§ To do: Rewrite the lines from the start through the line that contains "zoom-level: 150% is", replacing "pixels" with "px" and leaving everything else unchanged.

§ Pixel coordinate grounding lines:
■ ■ ■ ■ ■ ■ ■

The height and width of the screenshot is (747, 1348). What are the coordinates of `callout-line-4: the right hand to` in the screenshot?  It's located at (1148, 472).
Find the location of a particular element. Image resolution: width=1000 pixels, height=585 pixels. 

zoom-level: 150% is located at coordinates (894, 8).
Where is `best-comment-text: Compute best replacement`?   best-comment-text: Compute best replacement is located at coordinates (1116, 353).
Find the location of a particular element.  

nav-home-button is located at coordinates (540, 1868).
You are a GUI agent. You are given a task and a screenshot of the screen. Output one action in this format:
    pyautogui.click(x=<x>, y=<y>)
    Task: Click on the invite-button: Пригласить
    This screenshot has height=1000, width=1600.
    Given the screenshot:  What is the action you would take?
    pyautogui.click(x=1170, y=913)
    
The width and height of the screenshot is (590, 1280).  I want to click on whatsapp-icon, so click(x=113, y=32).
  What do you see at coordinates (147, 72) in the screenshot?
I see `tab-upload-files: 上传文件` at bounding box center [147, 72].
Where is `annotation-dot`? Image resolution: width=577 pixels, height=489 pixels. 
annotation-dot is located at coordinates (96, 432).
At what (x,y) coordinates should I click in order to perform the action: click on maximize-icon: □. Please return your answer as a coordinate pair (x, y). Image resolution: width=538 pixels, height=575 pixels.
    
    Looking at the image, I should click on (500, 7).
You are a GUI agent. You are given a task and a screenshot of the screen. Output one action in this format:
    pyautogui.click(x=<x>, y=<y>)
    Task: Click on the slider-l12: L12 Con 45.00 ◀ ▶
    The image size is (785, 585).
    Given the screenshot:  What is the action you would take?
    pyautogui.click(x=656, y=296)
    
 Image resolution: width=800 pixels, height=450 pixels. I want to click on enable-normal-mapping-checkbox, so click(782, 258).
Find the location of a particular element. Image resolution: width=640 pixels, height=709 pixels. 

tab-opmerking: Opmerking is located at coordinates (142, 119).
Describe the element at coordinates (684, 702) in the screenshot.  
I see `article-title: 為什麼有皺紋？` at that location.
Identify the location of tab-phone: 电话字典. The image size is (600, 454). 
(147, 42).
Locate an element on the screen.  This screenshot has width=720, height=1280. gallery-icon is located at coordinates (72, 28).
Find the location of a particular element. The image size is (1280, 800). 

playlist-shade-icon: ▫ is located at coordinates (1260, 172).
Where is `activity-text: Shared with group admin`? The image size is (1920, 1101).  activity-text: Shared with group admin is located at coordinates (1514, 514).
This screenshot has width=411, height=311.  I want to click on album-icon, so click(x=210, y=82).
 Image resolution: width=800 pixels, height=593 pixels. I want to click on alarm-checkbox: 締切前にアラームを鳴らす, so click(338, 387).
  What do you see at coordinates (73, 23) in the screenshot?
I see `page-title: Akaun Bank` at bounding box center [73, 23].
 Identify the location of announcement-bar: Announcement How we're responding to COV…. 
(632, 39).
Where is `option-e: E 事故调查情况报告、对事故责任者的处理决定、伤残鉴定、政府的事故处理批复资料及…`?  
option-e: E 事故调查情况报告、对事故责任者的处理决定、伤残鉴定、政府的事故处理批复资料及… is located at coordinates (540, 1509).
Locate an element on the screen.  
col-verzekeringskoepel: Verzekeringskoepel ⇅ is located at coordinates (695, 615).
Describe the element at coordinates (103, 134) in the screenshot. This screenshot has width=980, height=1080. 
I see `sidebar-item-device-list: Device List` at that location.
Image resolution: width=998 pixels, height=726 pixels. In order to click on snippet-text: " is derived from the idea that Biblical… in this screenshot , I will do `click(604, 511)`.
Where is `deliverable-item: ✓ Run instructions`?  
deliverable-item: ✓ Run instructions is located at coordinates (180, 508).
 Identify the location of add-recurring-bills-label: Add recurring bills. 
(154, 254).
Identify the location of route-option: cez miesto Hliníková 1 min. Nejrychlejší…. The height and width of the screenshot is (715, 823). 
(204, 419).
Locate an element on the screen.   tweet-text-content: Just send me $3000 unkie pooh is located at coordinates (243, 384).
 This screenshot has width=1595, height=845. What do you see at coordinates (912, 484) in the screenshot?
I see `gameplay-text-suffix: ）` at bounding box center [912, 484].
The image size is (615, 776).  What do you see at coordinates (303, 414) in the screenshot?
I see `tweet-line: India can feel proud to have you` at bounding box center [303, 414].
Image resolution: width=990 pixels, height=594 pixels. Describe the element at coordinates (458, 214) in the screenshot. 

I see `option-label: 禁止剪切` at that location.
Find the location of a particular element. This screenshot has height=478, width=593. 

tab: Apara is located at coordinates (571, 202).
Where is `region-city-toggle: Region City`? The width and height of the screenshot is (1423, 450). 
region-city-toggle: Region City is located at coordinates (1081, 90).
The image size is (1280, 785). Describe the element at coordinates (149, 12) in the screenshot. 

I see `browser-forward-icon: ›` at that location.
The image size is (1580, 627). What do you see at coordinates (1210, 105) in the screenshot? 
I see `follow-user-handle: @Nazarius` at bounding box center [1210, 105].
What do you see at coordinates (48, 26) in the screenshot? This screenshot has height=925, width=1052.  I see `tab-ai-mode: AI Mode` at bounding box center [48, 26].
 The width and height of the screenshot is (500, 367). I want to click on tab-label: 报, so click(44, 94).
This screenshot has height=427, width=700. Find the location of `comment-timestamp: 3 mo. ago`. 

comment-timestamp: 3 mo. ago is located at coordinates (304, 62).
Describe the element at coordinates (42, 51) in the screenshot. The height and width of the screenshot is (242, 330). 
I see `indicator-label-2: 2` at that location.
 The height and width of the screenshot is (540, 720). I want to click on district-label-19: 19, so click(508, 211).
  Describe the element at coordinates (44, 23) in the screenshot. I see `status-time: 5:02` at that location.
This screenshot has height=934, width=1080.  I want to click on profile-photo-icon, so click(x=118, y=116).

■ ■ ■ ■ ■ ■ ■

§ Answer section:
The height and width of the screenshot is (747, 1348). What are the coordinates of `callout-line-4: the right hand to` in the screenshot?  It's located at (1148, 472).
Find the location of a particular element. Image resolution: width=1000 px, height=585 px. 

zoom-level: 150% is located at coordinates (894, 8).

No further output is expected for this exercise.